Surprise, It’s Not Only About The Price!

Corporations are holding record levels of cash, interest rates are low and the housing market is rebounding. The result? Merger and acquisitions professionals are buying more businesses and high-end homes are selling faster — Silicon Valley had a 26 percent increase in sales of $1.5 million-and-up houses in the first half of last year.

If you’re considering selling a business or property in 2014 – while business is good and before mortgage rates climb – keep in mind: Focusing only on the price can short-change you in the long run.

“A lot of sellers are rushing to close the deal because they’re worried about what may be around the corner,” says attorney John Hartog of Hartog & Baer Trust and Estate Law. “My first rule: Sell smart, not fast.”

Sales of commercial properties were up 11 percent in the third quarter of last year, notes wealth management advisor Haitham “Hutch” Ashoo, CEO of Pillar Wealth Management.

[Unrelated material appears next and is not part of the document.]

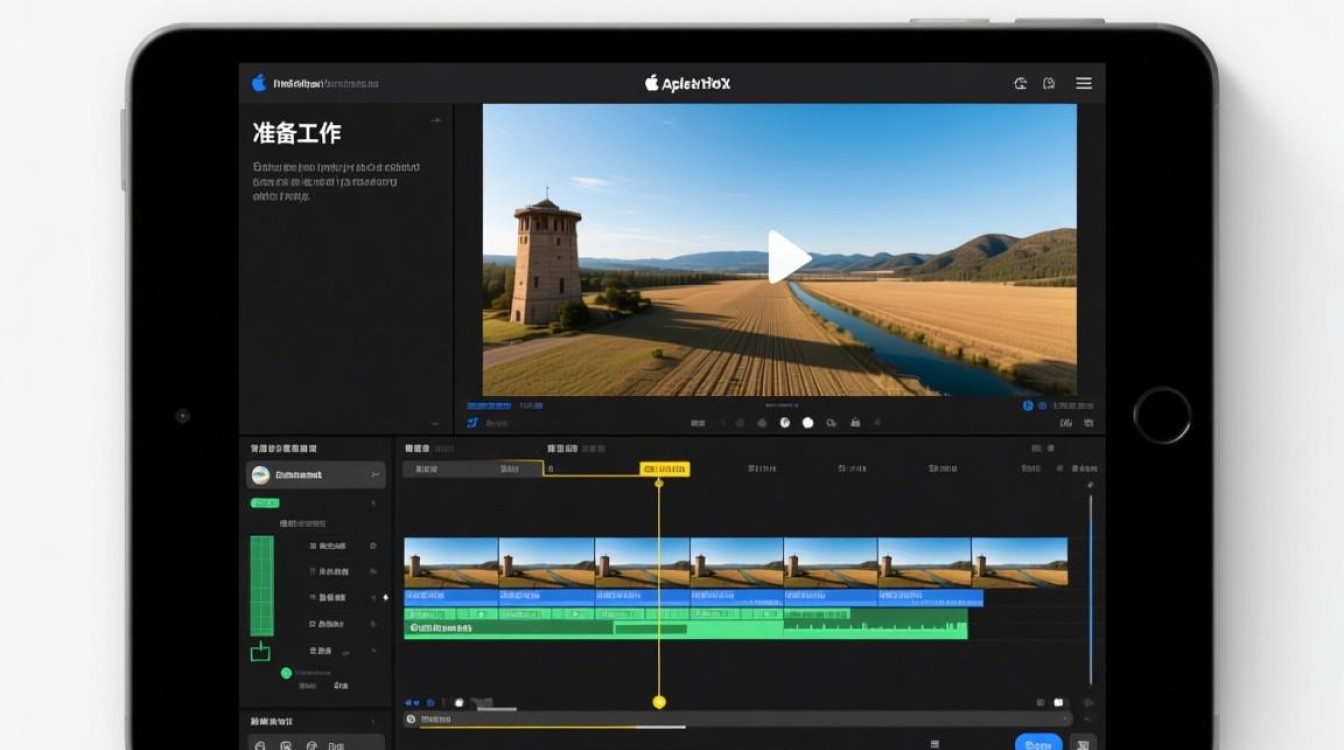1344x750 pixels.
Task: Click the green box icon under meter
Action: pyautogui.click(x=260, y=652)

“These sales can constitute a significant money event, so you have to consider how they may impact your future lifestyle needs,” he says.

Adds CPA Jim Kohles, chairman of RINA accountancy corporation:

“And you have to factor in how the transaction will affect your tax position. A great sales price doesn’t look so good if it costs you more in taxes.”

The three offer these tips for a successful business or residential property sale:

1. Know the true value of your business! A surprising number of entrepreneurs have an unrealistic idea of what their business is worth, says attorney Hartog. He tells of a man who owned a large chain of fast-food franchises. “He told everyone he knew the business was worth $150 million. After he died … the business was sold for $35 million.” That resulted in a drawn-out lawsuit by relatives of the man who accused the sellers of under-valuing the company. “Whether you’re selling a business or real estate, get it appraised,” Hartog advises. “It may sound obvious, but I’ve seen savvy business owners make big mistakes due to delusions of value.”

2. How confident are you that the transaction will help you maintain the lifestyle you want? Before their clients take one step toward moving forward on a significant sale, wealth managers Ashoo and his partner, Chris Snyder, analyze how it might affect them in the future. “This is a must-do step. You need to have confidence that this money event will help you maintain your lifestyle until you’re in your 90s,” Ashoo says. He and Snyder run the transaction through an economic simulation factoring in major world and financial events since 1925, then use the information to project its future effect on the client. “If we’re not 75 to 90 percent confident that it will help them reach their goals and maintain their lifestyle, we advise the develop a Plan B — or not sell at all.”

3. The pre-tax price and the after-tax price must both be part of the negotiations. Getting the highest price for your business won’t result in the most net gain if you end up paying a high tax rate on the proceeds, notes accountant Kohles. If you sell the shares in your company, you’ll pay a lower tax rate. If you sell the physical plant, you’ll pay a higher rate. In the first case the buyer is on the losing end of the tax question; in the second you are. “You have to package the deal so that there are some tax advantages for both of you; this is where having professional help is crucial,” he says. If you’ve taken depreciation on the equipment, you’ll pay a higher rate. Sales of some assets, such as patents, are taxed at the lower capital gain rate. Selling your goodwill – elements of the business that relate to the value of your relationships – allows your buyer to write off depreciation.